Posted by
Anticontrarian on Thursday, March 01, 2007 2:40:22 PM
ABC News’s Michael S. Malone
follows up on
USN&WR’s James Pethokoukis's post,
Did the Drudge Report Help Tank the Stock Market?
Malone’s take on Drudge’s effect on the old media is basically positive, but he can’t resist the urge to get a little dig in at Drudge – even if he has to ignore the facts to make his point. Malone says:
But that's when Drudge stepped in. For no obvious reason, he decided to link to the two day old AP story. He then attached one of his classic scare headlines: "Greenspan warns of likely U.S. recession." Personally, I love stuff like that - it harkens back to the good old days of newspapering and the vastly underrated age of yellow journalism - and if the viewer chose to read the term 'imminent' into Drudge's words, and then link through to the AP story . . .well, bully for Matt.
The only problem here is that there were no “Drudge’s words,” and “his classic scare headline” was actually just the actual AP headline attached to their story.
Malone must have missed Pethokoukis pointing out as much in the very first paragraph of the entry that Malone is himself following up on:
But despite the inflammatory Drudge headline– which, in all fairness, linked to an Associated Press story with that same title – the Maestro was hardly so definitive as Drudge made him out to be.
Of course Pethokoukis managed to contradict himself within the space of that one sentence, first acknowledging that Drudge’s “inflammatory” headline was just the AP headline, but then talking about what Drudge had “made out” Greenspan to be.
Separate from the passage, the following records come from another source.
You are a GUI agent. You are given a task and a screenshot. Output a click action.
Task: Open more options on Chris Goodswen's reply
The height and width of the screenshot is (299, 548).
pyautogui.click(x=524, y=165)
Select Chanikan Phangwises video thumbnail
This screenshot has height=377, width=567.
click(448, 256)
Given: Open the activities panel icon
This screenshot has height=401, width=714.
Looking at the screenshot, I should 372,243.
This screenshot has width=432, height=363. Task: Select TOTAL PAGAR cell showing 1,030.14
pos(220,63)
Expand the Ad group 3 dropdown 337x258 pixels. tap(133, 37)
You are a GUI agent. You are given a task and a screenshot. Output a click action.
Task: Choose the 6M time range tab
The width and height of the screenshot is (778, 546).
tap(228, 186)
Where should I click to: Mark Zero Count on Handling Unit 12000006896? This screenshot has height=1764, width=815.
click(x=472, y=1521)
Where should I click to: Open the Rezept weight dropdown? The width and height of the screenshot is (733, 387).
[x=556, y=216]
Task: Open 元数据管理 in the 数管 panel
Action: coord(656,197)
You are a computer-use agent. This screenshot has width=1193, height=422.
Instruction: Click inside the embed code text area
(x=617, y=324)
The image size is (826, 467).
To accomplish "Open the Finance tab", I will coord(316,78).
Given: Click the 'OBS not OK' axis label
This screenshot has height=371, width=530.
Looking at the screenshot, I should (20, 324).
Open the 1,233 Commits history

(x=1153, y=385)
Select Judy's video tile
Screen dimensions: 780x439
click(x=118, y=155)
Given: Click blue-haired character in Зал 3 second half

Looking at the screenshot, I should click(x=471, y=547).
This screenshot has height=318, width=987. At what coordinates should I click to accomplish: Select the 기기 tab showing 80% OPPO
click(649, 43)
The old media just can’t quite resist taking (or manufacturing) every opportunity to remind us that no matter how much more popular and influential Drudge et al may be than the MSM these days, the new media are all really just yellow journalists. The MSM is finally admitting that they’re losing the readership/viewership battle. But they can’t stop clinging to the comforting notion that unlike Drudge, they’re just to smart and fair for us troglodytes to appreciate.
Added at 3:03 EST: Malone 's timeline is a little faulty as well. Drudge didn't "for no obvious reason" decide to link to "a two day old AP story." His first link to the story seems to have been made at 17:52 GMT on Monday the 27th. The AP story seems to have first appeared at 13:34 GMT that same day. That's a four-hour lag, not a two day one.